Hotel Africa, tra rifiuti e paura. Un momento della preparazione del pranzo, all'esterno della cartiera.

Momenti di terrore. Ma la vendetta dei calabresi è altrettanto terribile. Caccia all’uomo. O «andare a marocchini», come dicono qui quando hanno voglia di scherzare e simulano il linguaggio venatorio: ieri due africani sono stati feriti dai colpi di un fucile caricato a pallini lungo la strada che va a Laureana di Borrello, altri due sono stati presi a sprangate a Rosarno, cinque o sei sono stati investiti con le macchine.

   Per le strade è il Far West: nel primo pomeriggio un giovane africano con la testa insanguinata si aggira con un’asse di legno in mano, una macchina gli passa di fianco a 60 all’ora, lui colpisce il lunotto e lo rompe, tre carabinieri gli saltano addosso mentre l’autista scende e cerca di farsi giustizia da sè. L’immigrato se ne va in ambulanza, l’italiano si chiama Antonio Bellocco e lo portano via in manette, un militare finisce in infermeria.  Quando verso le sei di pomeriggio il commissario prefettizio che governa Rosarno legge il bilancio degli scontri parla di 7 arresti e 32 feriti, 14 immigrati e 18 uomini delle forze dell’ordine.

   Ma sono cifre provvisorie, in paese c’è ancora battaglia, continua la caccia al nero che si è aperta al mattino in una traversa della via Nazionale, quando un gruppetto di calabresi vede un ragazzo di colore e comincia a rincorrerlo.

   Quello corre più veloce dei suoi inseguitori, salta un muretto e s’infila in un cortile. Gli assalitori circondano lo stabile, i poliziotti si fanno largo a fatica, entrano e portano via il ragazzo fingendo di arrestarlo. Lui sta al gioco, tiene le mani dietro la schiena mentre lo caricano su una macchina e lo salvano dal linciaggio.

   A Rosarno si fronteggiano due eserciti di poveracci. Tra i mazzieri calabresi c’è chi ha le mani callose per il lavoro nei campi e per oggi i legni delle zappe ha deciso di usarli come armi: «Noi siamo le vittime – dicono -. Hanno picchiato le nostre donne e la polizia prima ci ha chiesto aiuto per sedare la rivolta e poi ci ha manganellato quando abbiamo provato a reagire. Ma cosa dobbiamo fare?».

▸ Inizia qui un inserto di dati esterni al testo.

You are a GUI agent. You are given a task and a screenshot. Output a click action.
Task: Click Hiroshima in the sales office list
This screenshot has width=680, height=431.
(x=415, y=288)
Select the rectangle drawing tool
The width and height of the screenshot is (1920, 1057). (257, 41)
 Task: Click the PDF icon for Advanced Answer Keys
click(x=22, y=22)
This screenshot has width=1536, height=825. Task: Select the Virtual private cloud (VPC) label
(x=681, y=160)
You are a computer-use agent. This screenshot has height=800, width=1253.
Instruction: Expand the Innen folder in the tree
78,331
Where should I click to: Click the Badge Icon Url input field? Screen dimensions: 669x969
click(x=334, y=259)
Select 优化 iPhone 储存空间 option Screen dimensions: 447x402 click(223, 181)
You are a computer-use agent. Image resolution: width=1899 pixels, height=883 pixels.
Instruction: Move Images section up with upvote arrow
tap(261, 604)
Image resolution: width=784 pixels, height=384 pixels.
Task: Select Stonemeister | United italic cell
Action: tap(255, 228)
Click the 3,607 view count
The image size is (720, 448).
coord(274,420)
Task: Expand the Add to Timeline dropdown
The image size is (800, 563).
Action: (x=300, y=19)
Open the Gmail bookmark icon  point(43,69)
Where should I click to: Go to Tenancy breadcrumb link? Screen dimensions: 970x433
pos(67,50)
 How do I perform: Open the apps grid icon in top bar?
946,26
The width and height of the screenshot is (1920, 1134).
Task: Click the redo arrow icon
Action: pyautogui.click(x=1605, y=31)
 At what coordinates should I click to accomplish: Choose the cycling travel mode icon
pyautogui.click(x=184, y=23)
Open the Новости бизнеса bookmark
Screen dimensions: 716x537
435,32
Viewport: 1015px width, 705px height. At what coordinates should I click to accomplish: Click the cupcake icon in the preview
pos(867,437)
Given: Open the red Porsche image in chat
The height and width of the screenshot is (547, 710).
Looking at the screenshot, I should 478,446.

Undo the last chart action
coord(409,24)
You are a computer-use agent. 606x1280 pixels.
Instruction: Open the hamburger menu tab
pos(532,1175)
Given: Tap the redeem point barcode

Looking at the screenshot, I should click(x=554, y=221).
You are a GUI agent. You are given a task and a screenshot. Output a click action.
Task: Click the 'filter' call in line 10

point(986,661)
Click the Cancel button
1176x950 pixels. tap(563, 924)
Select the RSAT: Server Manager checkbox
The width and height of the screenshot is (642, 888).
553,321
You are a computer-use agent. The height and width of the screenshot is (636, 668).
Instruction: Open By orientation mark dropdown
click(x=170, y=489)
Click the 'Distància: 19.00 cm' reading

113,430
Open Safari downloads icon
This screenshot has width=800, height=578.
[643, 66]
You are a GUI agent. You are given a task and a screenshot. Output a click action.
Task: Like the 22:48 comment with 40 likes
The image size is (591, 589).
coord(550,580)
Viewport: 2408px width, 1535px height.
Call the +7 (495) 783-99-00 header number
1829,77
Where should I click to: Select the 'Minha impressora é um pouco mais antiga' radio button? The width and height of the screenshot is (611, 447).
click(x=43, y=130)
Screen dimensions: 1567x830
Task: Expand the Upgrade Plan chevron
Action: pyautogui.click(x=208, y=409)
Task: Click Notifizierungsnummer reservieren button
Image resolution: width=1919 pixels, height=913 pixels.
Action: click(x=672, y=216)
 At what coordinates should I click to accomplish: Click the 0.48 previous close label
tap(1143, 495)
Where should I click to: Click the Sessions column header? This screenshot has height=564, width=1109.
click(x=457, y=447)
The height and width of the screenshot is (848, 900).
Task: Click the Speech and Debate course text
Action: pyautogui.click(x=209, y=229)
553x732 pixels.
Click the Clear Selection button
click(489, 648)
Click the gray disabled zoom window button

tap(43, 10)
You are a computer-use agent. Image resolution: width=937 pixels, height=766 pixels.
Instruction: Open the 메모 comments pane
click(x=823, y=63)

   Dall’altra parte ci sono gli immigrati, ormai in rotta: vorrebbero scappare, andare il più lontano possibile da qui. «Vogliamo andare via, qui non si può restare». Andare dove? «Non lo so, a Napoli, a Roma, a Milano». I trecento che fino a ieri abitavano fra i topi alla Rognetta, una fabbrica dismessa a due passi dal centro, hanno preparato i bagagli: buste del discount piene di panni sporchi, fornelli da campo, sacchi a pelo.

   Ma questo esodo di straccioni è troppo pericoloso. «Rimanete dentro, vi prego, là fuori è rischioso per voi» implorano gli assistenti della Caritas. Per tutto il giorno polizia e carabinieri tengono i migranti raggruppati davanti al loro dormitorio. Alle undici di sera, mentre oltre 200 uomini delle forze dell`ordine vengono a rinforzare le squadre impegnate a Rosarno, iniziano le manovre per portare via i braccianti.

   E così se ne va Ahmed, marocchino, uno dei leader dei migranti. In tasca ha 70 centesimi, è un clandestino laureato in ingegneria, e dei suoi 34 anni gli ultimi tre e mezzo li ha passati in Italia. Raccoglie le arance a Rosarno d’inverno e vende costumi da bagno sulle spiagge toscane d’estate. «Noi siamo qui per lavorare.

Io ho rischiato la vita in mare per venire in Italia. Pensavo di trovare il paradiso e invece qui esiste solo l’inferno. Sai quante volte mi sono sentito dire “marocchino imonnezza”, senza motivo? Siamo persone, non siamo animali: non possono spararci addosso. Ora basta, chiediamo diritti».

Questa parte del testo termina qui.